* **Required work**
Please reproduce the entries below exactly from the line holding "Task: View invoice" through the last line, both included, and omit any pictures.

[Opening Input material section]

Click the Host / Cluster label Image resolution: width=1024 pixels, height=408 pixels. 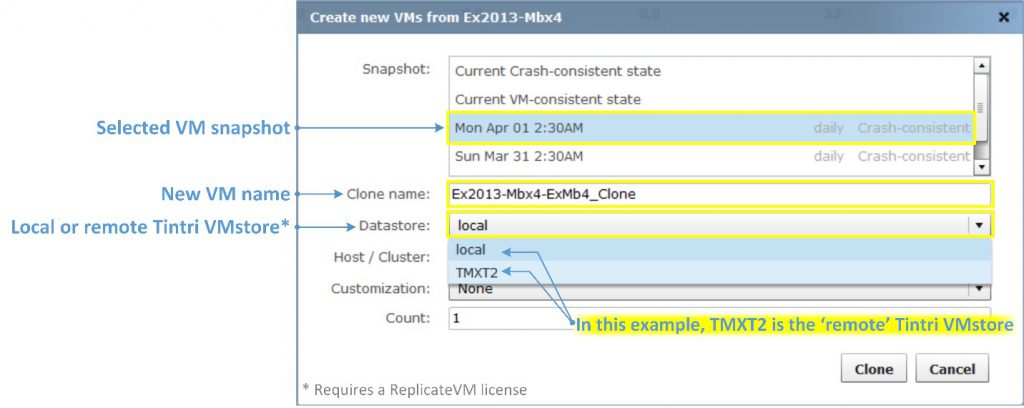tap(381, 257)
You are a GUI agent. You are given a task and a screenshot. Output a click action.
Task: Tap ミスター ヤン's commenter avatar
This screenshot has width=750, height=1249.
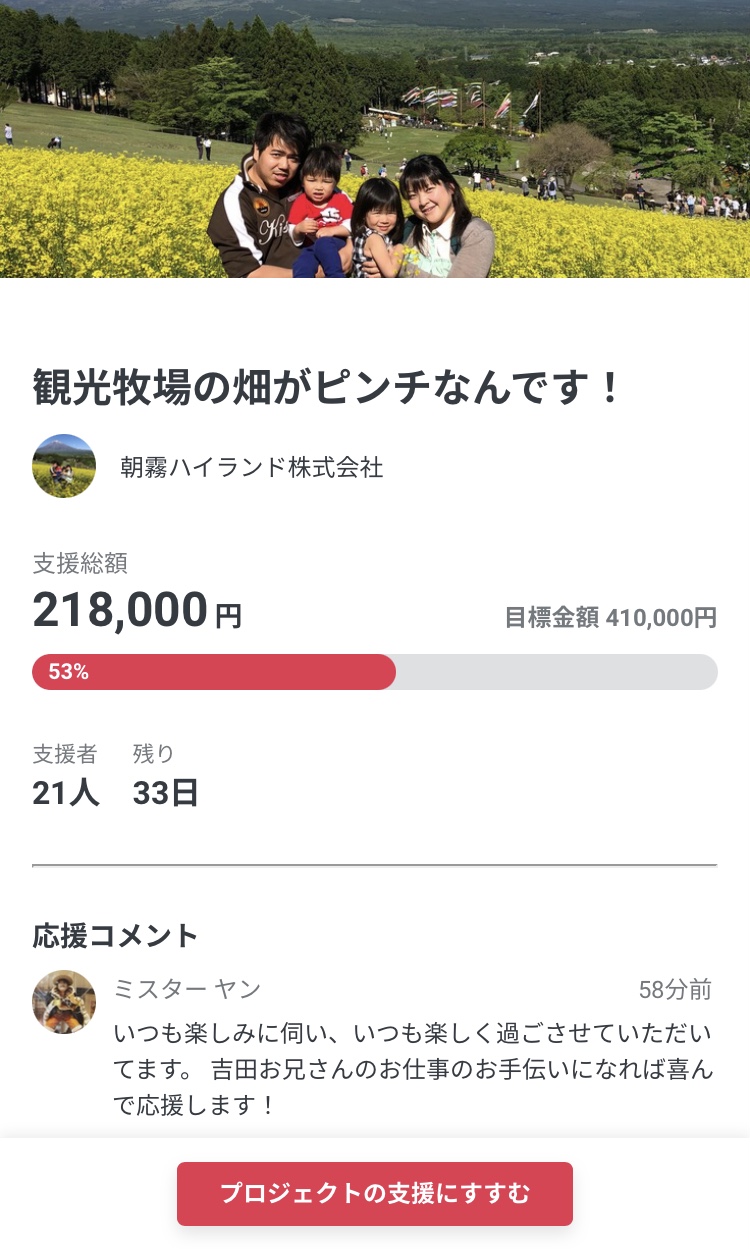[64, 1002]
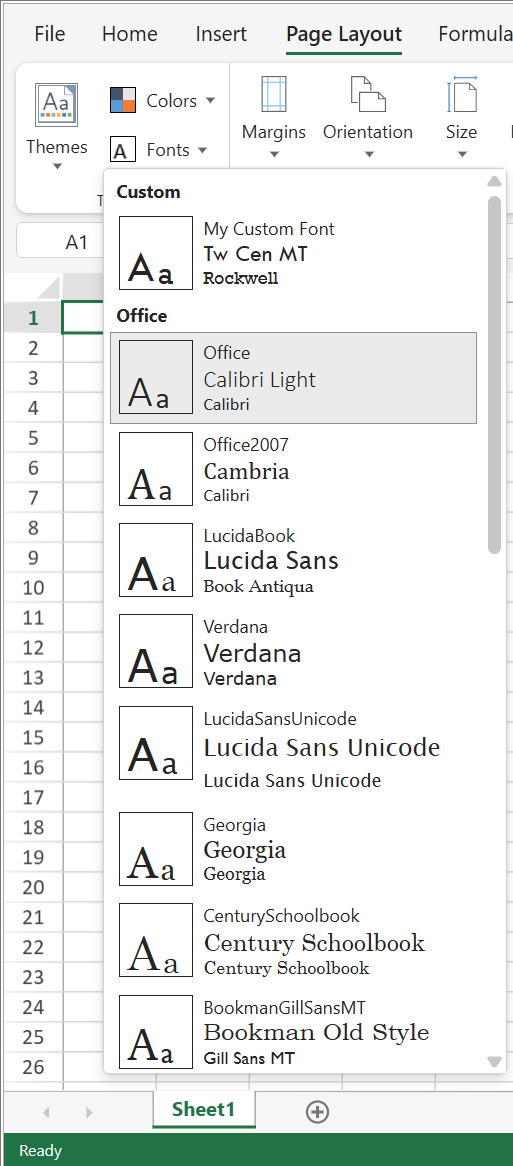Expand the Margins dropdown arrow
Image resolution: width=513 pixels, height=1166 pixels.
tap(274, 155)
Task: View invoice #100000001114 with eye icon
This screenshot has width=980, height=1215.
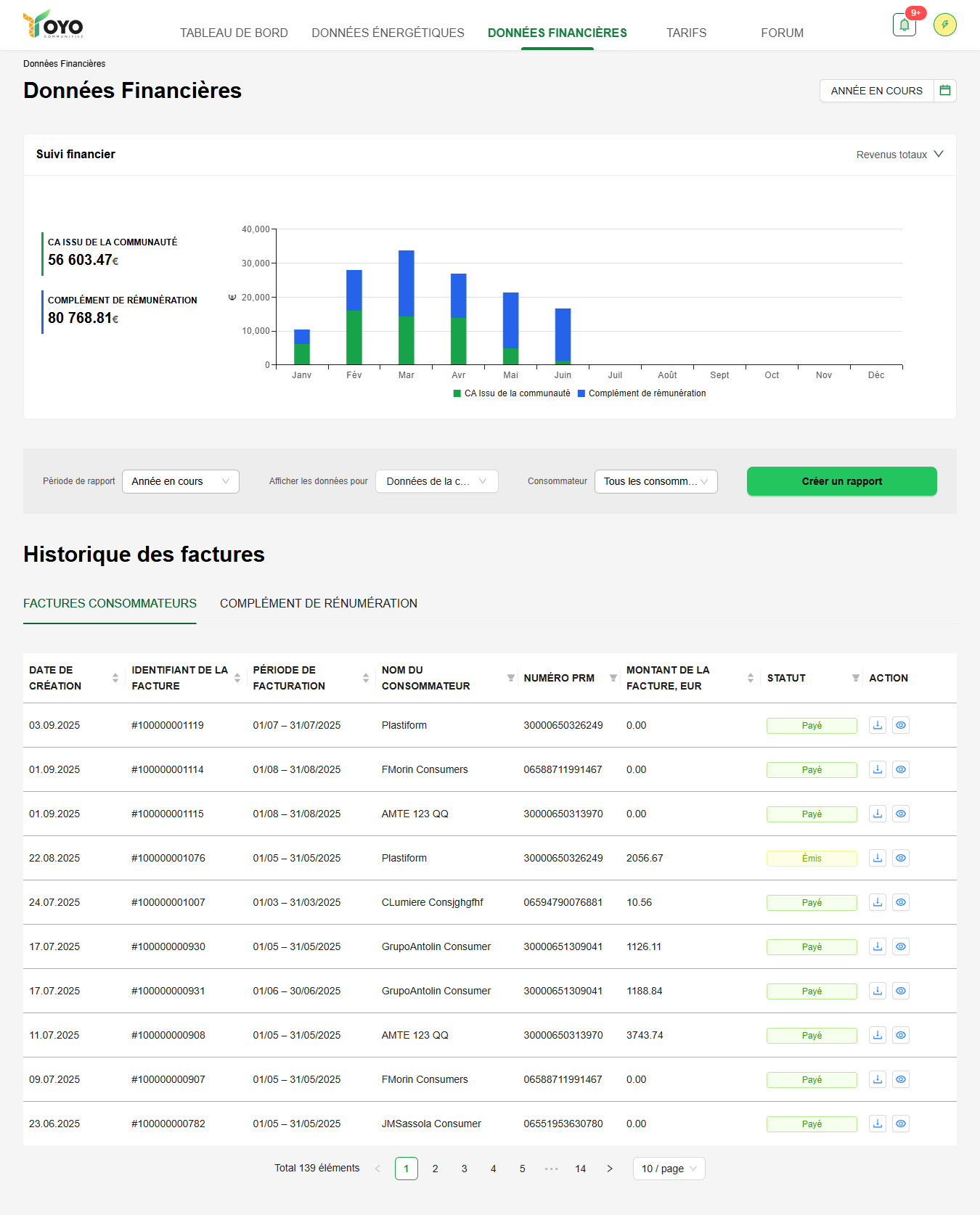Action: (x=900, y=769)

[Closing Input material section]

* **Exercise response**
Task: View invoice #100000001114 with eye icon
This screenshot has width=980, height=1215.
Action: (x=900, y=769)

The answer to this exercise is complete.